Juan Manuel Santos presentó su visión en el discurso de posesión. “Esta visión —Colombia en paz, con equidad y educada— es sencilla de recordar, ardua de lograr y profunda en su significado. ¿Y por qué estos tres pilares? Porque, si los alcanzamos, seremos un país totalmente diferente para siempre. Imparable. Próspero. Admirado. Respetado. Líder”, explicó el 7 de agosto.

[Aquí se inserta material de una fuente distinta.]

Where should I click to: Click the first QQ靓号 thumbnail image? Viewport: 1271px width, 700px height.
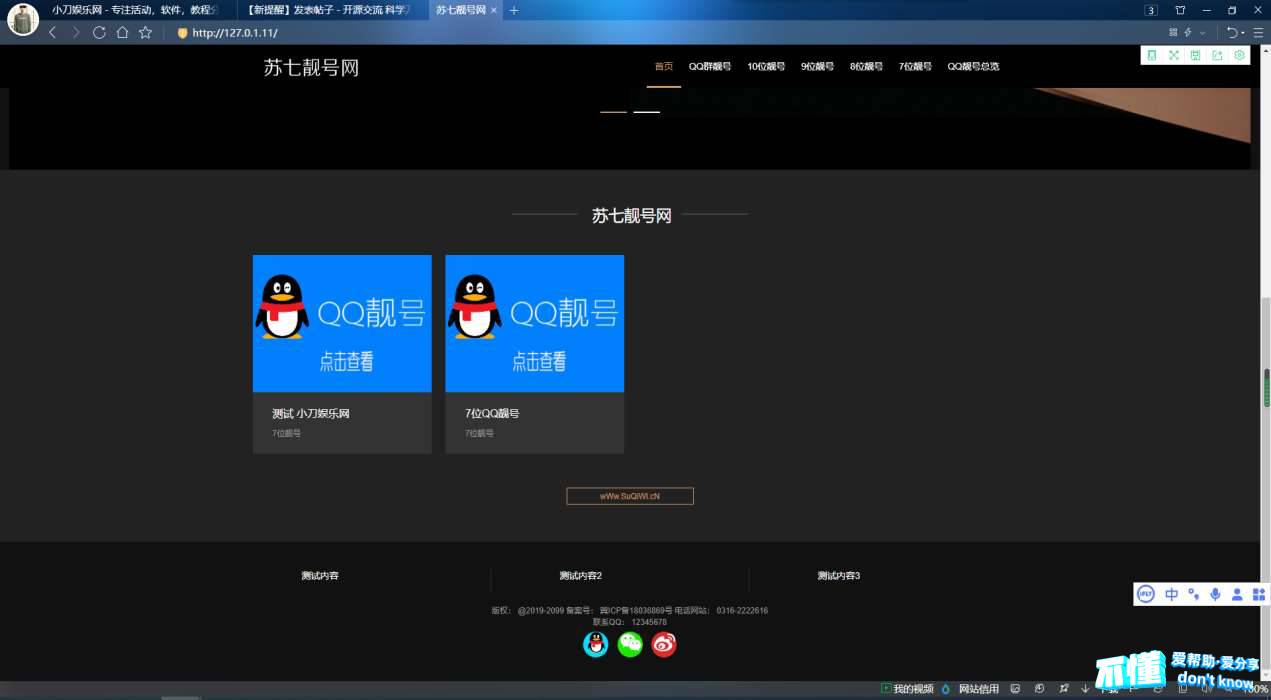[342, 323]
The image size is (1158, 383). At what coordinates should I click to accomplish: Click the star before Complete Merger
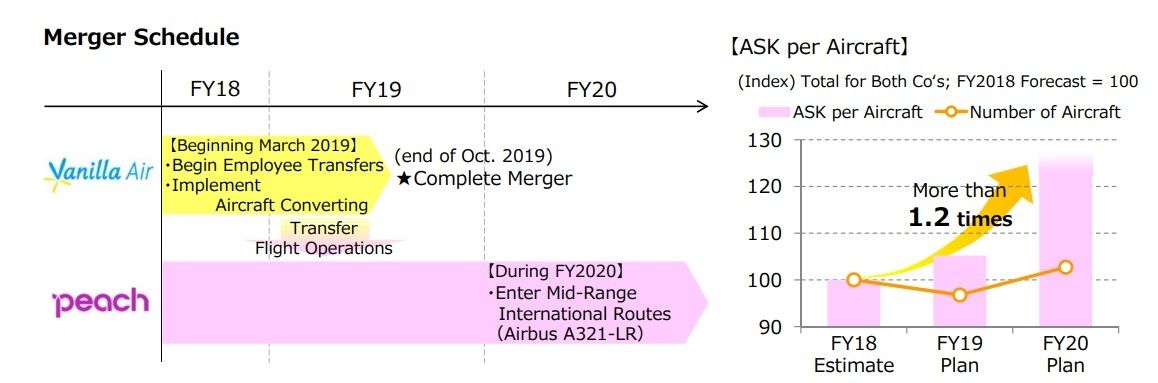[404, 179]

Toda visión tiene dos grandes retos. Construirla, de manera que contenga un diagnóstico acertado de la problemática, que aplique la solución correcta y encuentre los vehículos para hacerlo. Y comunicarla. La historia está llena de visiones admirables, construidas por hombres lúcidos que no supieron o no lograron comunicarla adecuadamente. Porque concretar visiones no es tarea de sabios sino de líderes. Personas capaces de conseguir que otros entiendan su visión y quieran llevarla a cabo en conjunto. Porque la visión no se comunica solo con palabras o argumentos, sino con el ejemplo.

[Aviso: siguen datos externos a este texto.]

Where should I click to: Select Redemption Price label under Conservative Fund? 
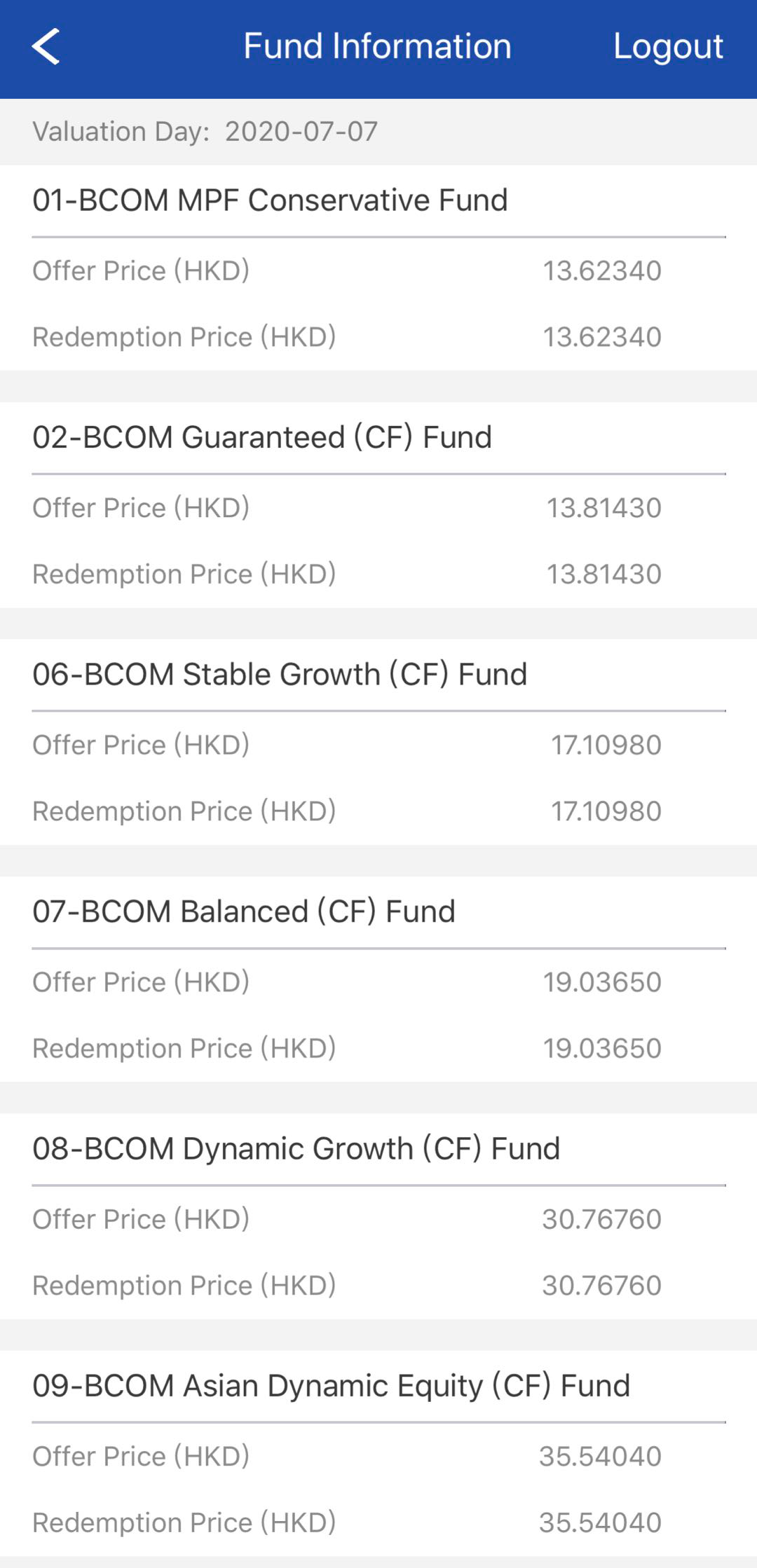pos(184,337)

Como construyó una visión sólida, profunda, Santos consiguió una aceptación tácita, inmediata. Ni sus mayores opositores se atrevieron a cuestionarla. Pero le queda la difícil tarea de convencer a los colombianos de que cree en ella con pasión —con sensación de propósito— para que parezca genuina y no una fabricación política. Y le falta demostrar que la visión es viable —económica y políticamente—, pero sobre todo, que el Gobierno va a hacer de ella una verdadera prioridad, que el presidente va a hacerla su legado, por encima de las coyunturas y obstáculos que se presenten. Solo cuando los colombianos crean que Santos trabaja infatigablemente por esa visión y comprueben que es viable un propósito tan ambicioso, la harán suya y se desplegará completa la fuerza poderosa del liderazgo público para poner a trabajar una sociedad en pos de un propósito colectivo.
Como la visión tiene tres elementos, Santos tendrá que explicar hasta el cansancio por qué van juntos, por qué se necesitan entre ellos y por qué la paz debe ir primero. Y luego, hacerla realidad, presentándola como el primer paso del gran desafío. Cuando los colombianos vean que un presidente fue capaz de terminar cincuenta años de guerra mediante un acuerdo sensato con la guerrilla, en medio de un mar de escepticismo y una oposición feroz y populista, seguramente empezarán a creer que el país puede transformarse profundamente y a fijarse metas ambiciosas como las que propone la visión de Santos. Como en todo reto de liderazgo adaptativo en que no hay soluciones técnicas sino que dependen de cambios culturales, Santos tiene que atender las preocupaciones legítimas de los colombianos por los costos de esos cambios. Convencerlos de que son justificados y de que son la cuota inicial de una Colombia en paz, con equidad y educada.